Certains ont réussi à s'en sortir par leurs propres moyens en versant de grosses sommes d'argent à des entreprises privées pour leur permettre de passer la frontière vers l'Égypte. Les gens continueront probablement à faire tout ce qu’ils peuvent pour sortir, même dans une zone militarisée où leur vie est en péril, a déclaré le ministre Miller. «Il est difficile de spéculer, mais ce sera certainement plus difficile, je pense.»
Lors d'une réunion d'un comité sénatorial, la semaine dernière, des responsables canadiens ont déclaré qu'ils espéraient un cessez-le-feu qui permettrait l'acheminement de l'aide dans la bande de Gaza.

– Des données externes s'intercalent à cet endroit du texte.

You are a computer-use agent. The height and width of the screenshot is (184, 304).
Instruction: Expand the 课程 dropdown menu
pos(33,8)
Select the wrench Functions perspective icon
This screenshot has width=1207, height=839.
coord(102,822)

Des experts estiment toutefois qu'Ottawa se trouve dans une position délicate face à des dirigeants qui n'ont pas beaucoup d'incitatifs politiques pour mettre fin à ce conflit.
Le budget d'aide d'Ottawa finance les efforts visant à amener éventuellement des quantités suffisantes de nourriture qui réduiront le marché noir à Gaza, a déclaré Karim Morcos, directeur d'Affaires mondiales Canada pour Israël et les territoires palestiniens.

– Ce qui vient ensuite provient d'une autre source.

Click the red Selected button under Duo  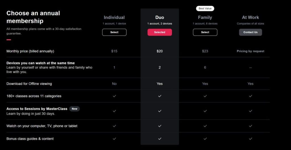click(160, 32)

Il a déclaré que la farine est si rare et si chère sur le territoire que sa livraison provoque des violences et des vols. «La stratégie des agences de l'ONU est d'inonder la place d'aide pour qu'elle perde de sa valeur», a-t-il témoigné la semaine dernière devant le Comité sénatorial permanent de la sécurité nationale.
«Ce qu'ils cherchent, c'est essentiellement de prendre un stade de football et de le remplir d'aide, et que les gens viennent se servir eux-mêmes. C'est la seule façon dont ils peuvent le faire à court terme, là où il n'y a pas d'ordre civil pour protéger ces livraisons.»
Des Israéliens et des Palestiniens de Gaza sont mécontents de leurs dirigeants, qui peuvent compter sur le conflit en cours pour détourner l'attention de leur propre impopularité, a déclaré Janice Stein, une analyste en politique étrangère établie à la «Munk School» de l'Université de Toronto.
Les sondages montrent qu'une majorité d'Israéliens souhaitent le départ de M. Nétanyahou, et il existe des «fissures» entre sa coalition de nationalistes et de partis orthodoxes religieux sur des questions telles que l'Iran, a-t-elle déclaré au comité.
Par ailleurs, des Palestiniens expriment ouvertement leur colère contre le Hamas, qui les expose à la guerre sans penser à la population civile, a-t-elle déclaré.
La bande de Gaza est devenue un champ de bataille après que le Hamas a lancé une attaque contre Israël le 7 octobre, tuant 1200 civils et militaires israéliens.
Le siège, les bombardements et les attaques terrestres en représailles ont fait plus de 30 000 morts chez les Palestiniens, ont indiqué les responsables de la santé de la région.
Selon la professeure Stein, le temps presse pour désamorcer le conflit: «un risque élevé d'escalade vers une guerre régionale plus large» aurait «des conséquences catastrophiques pour la population civile».